Could you count the lines below that include the word "height" and give only the number?

DATA FOR ANALYSIS =>
"""

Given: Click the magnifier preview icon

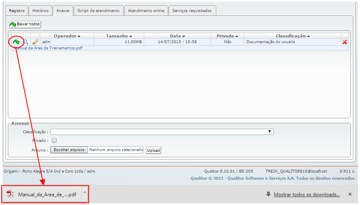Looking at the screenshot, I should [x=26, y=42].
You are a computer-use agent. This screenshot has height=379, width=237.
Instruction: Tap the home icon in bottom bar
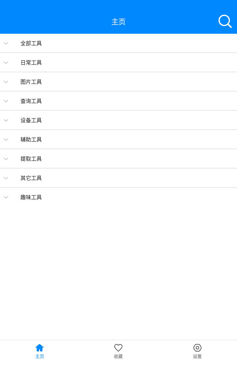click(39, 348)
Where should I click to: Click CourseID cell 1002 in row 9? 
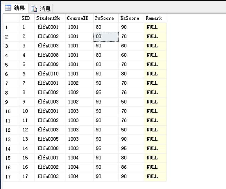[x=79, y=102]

"""
"""

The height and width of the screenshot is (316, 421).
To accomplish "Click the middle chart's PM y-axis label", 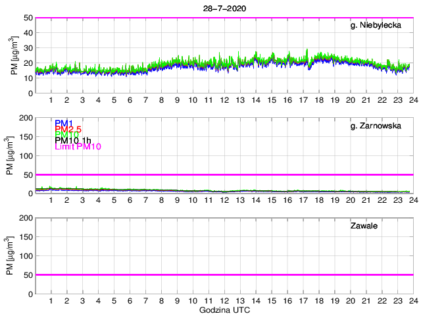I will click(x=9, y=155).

"""

RESPONSE TO THIS TASK => 2